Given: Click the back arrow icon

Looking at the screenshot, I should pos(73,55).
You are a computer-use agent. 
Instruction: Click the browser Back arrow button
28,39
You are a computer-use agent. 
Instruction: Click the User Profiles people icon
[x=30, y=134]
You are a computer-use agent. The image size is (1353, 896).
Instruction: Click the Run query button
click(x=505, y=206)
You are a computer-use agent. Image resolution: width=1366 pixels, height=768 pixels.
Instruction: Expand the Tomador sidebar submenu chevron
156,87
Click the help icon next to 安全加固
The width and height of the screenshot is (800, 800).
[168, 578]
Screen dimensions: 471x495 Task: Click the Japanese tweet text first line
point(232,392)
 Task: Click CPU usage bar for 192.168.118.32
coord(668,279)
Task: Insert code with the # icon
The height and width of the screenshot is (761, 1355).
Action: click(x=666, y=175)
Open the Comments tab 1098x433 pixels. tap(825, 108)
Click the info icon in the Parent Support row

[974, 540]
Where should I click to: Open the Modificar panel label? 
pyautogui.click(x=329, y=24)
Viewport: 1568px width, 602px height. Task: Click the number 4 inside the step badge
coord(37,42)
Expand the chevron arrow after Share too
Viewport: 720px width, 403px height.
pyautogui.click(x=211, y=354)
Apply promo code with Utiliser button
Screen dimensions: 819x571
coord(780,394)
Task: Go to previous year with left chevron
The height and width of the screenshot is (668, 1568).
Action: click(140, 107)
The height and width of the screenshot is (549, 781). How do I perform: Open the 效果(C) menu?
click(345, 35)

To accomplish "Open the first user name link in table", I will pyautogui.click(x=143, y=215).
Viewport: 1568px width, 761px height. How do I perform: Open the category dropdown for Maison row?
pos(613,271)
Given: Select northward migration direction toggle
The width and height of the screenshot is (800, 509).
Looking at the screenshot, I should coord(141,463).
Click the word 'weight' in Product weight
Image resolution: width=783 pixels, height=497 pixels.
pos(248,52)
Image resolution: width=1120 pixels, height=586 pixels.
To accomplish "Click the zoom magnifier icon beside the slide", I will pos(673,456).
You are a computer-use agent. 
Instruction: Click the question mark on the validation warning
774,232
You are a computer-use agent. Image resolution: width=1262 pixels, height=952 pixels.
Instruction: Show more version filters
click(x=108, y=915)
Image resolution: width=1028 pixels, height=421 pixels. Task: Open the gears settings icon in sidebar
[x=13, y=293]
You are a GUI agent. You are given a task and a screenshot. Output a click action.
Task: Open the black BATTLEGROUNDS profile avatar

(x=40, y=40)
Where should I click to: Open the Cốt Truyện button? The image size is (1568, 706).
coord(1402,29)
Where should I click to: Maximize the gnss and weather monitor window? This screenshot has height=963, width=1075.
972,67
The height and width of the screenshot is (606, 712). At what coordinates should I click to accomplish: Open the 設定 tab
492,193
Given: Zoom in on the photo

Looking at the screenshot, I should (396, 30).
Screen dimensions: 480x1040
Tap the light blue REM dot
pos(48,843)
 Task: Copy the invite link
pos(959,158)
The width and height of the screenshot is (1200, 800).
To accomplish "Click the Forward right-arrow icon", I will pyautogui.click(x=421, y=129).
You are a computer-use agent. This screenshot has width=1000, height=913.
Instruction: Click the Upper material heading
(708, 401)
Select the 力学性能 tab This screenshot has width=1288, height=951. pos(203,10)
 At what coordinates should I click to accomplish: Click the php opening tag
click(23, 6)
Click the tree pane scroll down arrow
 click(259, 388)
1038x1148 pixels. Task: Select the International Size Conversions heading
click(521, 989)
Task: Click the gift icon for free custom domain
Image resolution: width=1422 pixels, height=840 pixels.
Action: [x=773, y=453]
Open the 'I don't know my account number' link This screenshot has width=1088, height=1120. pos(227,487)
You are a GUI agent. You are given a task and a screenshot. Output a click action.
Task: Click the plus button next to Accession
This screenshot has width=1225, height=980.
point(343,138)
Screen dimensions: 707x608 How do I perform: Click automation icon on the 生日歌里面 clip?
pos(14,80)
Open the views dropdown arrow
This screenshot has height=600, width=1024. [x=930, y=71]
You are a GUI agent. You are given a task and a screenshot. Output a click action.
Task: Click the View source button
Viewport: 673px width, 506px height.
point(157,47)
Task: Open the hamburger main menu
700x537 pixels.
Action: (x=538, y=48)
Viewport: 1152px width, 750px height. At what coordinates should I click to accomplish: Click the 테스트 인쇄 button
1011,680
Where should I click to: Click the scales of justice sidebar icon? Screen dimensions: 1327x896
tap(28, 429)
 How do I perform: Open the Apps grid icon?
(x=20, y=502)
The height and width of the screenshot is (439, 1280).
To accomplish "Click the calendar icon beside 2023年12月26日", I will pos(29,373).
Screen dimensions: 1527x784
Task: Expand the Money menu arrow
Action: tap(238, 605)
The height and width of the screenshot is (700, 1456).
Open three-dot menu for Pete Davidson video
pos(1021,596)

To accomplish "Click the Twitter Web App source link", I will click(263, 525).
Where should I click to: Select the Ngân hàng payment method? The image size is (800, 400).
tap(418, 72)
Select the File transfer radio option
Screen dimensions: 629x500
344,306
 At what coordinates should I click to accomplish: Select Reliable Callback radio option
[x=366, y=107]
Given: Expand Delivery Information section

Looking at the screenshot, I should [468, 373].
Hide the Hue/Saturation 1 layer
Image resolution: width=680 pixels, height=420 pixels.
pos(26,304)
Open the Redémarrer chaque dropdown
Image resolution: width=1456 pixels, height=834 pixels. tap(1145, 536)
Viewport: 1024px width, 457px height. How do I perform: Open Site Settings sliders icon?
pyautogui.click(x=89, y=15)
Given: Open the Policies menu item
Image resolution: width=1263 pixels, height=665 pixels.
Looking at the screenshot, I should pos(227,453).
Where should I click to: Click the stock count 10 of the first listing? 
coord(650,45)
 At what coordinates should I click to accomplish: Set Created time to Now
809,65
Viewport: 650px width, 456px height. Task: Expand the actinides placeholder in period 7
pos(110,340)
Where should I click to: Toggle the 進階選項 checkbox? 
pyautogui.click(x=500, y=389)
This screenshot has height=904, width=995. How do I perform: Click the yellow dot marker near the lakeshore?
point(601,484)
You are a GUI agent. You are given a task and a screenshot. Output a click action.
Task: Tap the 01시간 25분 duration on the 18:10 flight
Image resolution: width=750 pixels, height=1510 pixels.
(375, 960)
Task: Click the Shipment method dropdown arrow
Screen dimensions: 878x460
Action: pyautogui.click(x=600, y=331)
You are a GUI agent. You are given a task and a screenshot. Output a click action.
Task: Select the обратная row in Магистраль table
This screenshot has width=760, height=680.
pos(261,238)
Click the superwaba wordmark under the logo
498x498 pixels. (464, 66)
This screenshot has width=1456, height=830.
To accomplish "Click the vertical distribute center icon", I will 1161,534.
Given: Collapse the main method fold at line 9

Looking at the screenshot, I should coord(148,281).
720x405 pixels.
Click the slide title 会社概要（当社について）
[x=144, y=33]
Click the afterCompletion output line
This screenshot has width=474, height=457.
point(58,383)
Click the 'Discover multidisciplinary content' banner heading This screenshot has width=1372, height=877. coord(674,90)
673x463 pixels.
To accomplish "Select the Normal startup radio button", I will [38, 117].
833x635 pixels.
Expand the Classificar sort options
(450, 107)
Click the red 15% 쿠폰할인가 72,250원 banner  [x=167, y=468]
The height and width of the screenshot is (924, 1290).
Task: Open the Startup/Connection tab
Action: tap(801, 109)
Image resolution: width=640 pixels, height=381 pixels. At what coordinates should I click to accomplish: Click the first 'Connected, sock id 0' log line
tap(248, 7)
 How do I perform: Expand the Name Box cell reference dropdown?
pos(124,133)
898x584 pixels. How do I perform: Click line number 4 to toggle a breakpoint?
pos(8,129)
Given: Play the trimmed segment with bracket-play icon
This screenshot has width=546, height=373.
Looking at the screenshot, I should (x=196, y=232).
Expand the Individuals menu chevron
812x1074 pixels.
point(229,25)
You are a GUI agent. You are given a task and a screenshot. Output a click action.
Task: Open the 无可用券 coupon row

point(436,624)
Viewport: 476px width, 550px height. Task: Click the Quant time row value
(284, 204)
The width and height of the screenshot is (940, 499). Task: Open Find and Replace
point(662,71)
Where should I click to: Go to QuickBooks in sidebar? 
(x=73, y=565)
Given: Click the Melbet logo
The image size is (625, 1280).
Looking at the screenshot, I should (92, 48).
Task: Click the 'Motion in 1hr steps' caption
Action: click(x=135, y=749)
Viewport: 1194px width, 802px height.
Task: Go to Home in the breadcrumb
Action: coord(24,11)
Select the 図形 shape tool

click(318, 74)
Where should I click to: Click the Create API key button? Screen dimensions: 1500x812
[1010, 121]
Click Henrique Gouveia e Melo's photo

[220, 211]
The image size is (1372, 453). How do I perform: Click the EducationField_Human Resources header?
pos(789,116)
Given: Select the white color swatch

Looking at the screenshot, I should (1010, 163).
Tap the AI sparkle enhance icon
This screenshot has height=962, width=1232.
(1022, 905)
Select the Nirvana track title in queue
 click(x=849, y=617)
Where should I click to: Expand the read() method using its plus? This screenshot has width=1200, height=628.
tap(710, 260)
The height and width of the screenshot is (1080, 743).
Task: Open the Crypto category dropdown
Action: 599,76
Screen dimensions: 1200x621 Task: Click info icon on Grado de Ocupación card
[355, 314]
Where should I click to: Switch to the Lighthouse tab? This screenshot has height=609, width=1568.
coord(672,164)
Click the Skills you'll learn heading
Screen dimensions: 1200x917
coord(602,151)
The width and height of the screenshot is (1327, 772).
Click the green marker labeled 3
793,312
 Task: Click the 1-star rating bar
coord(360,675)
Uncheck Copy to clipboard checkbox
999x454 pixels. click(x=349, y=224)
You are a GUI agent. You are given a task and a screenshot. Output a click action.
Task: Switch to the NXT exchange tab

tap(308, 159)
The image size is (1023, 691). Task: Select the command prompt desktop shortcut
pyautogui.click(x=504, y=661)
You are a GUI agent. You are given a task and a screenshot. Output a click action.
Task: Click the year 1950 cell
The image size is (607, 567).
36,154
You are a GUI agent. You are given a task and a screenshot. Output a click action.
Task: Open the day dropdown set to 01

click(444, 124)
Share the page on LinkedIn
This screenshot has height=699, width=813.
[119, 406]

- _Work to complete_
Copy each line from the entries above that has the word "computer" in it.

- _Solution below_
You are a computer-use agent. 
You are a computer-use agent. 
You are a computer-use agent. The image size is (1353, 896).
You are a computer-use agent. Image resolution: width=1366 pixels, height=768 pixels.
You are a computer-use agent. 
You are a computer-use agent. Image resolution: width=1262 pixels, height=952 pixels.
You are a computer-use agent. This screenshot has width=1000, height=913.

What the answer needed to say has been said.